Voici une lettre qu'on retrouve en épilogue que j'ai adressée à mes grands-parents

 

Chers Grand-père et Grand-mère,

Cinq années se sont écoulées depuis que je me suis lancée dans ce projet fou : raconter votre histoire. Aujourd'hui, alors que je tiens entre mes mains le manuscrit achevé marquant le début du roman de votre vie, je suis submergée par un mélange d’émotions. Un sentiment d'accomplissement, bien sûr, mais aussi une certaine appréhension qui vient probablement du fait que je ne vous ai jamais connus.

Je suis consciente de n’avoir pu retranscrire la réalité dans son exactitude absolue. J'ai pris des libertés artistiques, comblé des lacunes avec mon imagination et commis, sans doute, des erreurs. Je vous prie de me pardonner pour ces écarts par rapport à la vérité.

Grand-père, c'est votre folle escapade au Yukon qui a fait jaillir en moi l’étincelle à l’origine de ce récit. Votre obsession d’améliorer le sort de votre famille en participant à la ruée vers l’or a nourri mon imaginaire et m'a donné l'envie de prendre la plume pour immortaliser votre histoire. Car il faut bien le dire, ce ne sont pas tous les grands-pères qui ont vécu une telle expérience! Sans cette fascination, je n’aurais pas eu d’histoire à raconter.

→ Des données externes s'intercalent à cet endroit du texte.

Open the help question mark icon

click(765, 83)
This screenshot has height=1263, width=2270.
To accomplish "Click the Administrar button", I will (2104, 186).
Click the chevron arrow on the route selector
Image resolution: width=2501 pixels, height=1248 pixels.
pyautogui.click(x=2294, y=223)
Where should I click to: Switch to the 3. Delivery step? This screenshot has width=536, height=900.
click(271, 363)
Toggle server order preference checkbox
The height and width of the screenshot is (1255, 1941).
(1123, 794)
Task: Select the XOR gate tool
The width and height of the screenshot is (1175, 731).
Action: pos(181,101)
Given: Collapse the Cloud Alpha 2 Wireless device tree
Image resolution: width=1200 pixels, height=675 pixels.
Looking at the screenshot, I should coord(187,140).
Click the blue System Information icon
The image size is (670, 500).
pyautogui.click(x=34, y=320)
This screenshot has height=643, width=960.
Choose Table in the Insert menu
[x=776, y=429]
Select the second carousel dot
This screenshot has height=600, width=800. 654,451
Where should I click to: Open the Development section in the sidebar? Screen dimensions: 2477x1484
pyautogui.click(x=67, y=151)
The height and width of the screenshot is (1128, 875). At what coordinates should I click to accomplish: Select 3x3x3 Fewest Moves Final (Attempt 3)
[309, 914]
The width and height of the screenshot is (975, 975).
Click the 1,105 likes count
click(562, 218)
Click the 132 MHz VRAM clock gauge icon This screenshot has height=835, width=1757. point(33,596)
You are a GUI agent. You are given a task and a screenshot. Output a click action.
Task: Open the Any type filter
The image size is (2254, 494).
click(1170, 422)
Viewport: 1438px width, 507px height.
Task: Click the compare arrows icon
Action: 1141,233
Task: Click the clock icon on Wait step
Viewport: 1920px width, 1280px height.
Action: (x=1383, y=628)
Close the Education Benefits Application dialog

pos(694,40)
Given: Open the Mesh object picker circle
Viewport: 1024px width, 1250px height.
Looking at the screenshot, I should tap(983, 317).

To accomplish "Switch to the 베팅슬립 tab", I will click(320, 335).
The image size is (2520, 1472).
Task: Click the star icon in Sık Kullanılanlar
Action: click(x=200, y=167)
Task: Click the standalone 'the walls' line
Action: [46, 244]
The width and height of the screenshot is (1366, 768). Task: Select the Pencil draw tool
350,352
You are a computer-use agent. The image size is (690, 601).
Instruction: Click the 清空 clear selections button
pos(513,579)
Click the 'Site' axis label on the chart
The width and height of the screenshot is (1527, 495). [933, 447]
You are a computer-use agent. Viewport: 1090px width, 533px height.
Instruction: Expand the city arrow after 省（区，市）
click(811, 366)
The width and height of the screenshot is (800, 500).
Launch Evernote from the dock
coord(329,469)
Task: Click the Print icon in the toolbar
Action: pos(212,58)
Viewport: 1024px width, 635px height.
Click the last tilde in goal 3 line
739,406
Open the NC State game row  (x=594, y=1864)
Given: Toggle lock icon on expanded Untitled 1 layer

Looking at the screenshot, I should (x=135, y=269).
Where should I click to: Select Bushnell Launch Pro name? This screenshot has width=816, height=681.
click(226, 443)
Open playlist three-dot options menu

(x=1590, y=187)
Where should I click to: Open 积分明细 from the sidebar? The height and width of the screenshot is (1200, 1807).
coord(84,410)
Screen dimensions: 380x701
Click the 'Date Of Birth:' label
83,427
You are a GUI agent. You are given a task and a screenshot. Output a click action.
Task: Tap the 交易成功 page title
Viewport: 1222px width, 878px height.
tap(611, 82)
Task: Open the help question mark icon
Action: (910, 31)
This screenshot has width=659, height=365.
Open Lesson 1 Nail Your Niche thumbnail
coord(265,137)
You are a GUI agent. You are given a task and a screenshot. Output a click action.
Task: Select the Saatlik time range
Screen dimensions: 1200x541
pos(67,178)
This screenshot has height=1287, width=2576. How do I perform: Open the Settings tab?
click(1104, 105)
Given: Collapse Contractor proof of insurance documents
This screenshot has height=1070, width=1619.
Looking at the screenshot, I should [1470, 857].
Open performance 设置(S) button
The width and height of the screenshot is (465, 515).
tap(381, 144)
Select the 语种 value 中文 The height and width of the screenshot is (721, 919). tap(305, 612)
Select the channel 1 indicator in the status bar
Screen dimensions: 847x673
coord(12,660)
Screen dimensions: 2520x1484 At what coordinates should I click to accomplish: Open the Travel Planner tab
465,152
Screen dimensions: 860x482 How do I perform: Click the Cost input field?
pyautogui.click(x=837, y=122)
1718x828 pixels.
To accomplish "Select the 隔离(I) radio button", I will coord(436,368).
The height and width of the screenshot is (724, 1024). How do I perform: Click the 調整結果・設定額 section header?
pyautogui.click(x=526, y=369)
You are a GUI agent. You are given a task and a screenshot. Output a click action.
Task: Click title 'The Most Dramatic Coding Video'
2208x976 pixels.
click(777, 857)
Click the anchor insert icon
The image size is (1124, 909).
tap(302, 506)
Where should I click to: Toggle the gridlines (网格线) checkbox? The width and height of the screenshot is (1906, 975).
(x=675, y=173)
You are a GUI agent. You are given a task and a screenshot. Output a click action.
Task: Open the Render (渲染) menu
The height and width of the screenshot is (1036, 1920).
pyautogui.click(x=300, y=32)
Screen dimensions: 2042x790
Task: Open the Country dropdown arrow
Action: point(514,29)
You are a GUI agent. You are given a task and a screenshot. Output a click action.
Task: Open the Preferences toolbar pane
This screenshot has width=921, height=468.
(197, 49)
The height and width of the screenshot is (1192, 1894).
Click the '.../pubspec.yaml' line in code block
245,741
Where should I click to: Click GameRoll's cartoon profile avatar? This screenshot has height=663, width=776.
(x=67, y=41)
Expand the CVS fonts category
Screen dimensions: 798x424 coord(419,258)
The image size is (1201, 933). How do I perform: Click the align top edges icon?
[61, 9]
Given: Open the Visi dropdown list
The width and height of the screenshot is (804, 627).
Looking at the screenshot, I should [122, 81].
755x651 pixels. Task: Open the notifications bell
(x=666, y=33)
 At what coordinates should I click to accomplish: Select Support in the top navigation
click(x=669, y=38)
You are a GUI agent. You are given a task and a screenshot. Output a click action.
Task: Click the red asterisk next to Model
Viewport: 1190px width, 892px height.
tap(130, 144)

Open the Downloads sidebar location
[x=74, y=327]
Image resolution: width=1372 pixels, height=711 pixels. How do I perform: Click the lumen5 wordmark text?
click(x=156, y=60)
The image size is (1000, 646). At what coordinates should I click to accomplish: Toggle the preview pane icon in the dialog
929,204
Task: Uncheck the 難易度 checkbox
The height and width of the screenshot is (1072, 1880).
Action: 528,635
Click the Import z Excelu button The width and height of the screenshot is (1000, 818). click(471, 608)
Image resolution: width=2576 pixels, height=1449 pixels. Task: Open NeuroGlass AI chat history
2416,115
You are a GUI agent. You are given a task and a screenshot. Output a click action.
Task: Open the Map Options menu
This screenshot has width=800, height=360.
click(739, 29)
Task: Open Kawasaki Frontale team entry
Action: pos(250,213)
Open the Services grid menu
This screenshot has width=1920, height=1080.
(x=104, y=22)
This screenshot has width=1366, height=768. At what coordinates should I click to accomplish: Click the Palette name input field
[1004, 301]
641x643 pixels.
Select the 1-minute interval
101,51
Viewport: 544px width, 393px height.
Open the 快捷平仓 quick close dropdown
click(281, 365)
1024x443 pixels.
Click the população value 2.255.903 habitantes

Grand-mère, ce roman est votre histoire autant que celle de Grand-père. En la rédigeant, j'ai eu à cœur de mettre en lumière votre rôle crucial dans cette aventure familiale. En tant que féministe, je ne peux qu’être remplie d’admiration pour votre résilience face aux épreuves que vous avez traversées. Je pense aux défis immenses que vous avez dû relever à une époque où les femmes étaient majoritairement cantonnées à la sphère domestique. La société imposait alors aux femmes des rôles restreints, les considérant avant tout comme des reproductrices, des gardiennes du foyer et des épouses dévouées au soutien indéfectible de leur mari. Vous avez assumé avec brio la responsabilité de la maison, des enfants et de la ferme en l'absence de Grand-père, faisant preuve d’une force de caractère et d’un courage qui commandent le respect.

Je suis consciente, Grand-mère, que le changement de votre prénom, d'Albina à Léonie, pourrait vous surprendre, voire vous déplaire. J'avoue avoir pris cette liberté artistique afin de vous donner une identité plus littéraire et poétique. J'espère que vous comprendrez ma démarche et que vous reconnaîtrez dans ce personnage fictif la femme extraordinaire que vous avez été. Quoi qu'il en soit, sachez que ce roman est un hommage à votre mémoire et à tout ce que vous avez accompli.

Grand-père, Grand-mère, après cinq années de recherches approfondies sur l’époque à laquelle vous avez vécu et sur la ruée vers l'or, j'ai enfin réussi à achever le premier tome de votre histoire. Il est le fruit de mon travail acharné, mais surtout, il est le reflet de votre incroyable existence. En décrivant vos joies, vos peines et vos combats, j’ai tenté de capturer l'essence même de vos âmes et de retracer le mieux possible vos parcours uniques.

Vous qui reposez en paix depuis de nombreuses années, veuillez me pardonner de vous avoir « redonné vie » dans ces pages. Mon intention n'était nullement de troubler votre repos, mais plutôt de partager votre histoire singulière avec les générations futures.

Ce roman est autant le vôtre que le mien. Il est le fruit de notre lien familial et de l'héritage que vous avez transmis à tous vos descendants. J'espère qu'il vous plaira, même si je sais que mes mots ne pourront jamais dépeindre parfaitement la réalité de vos vies.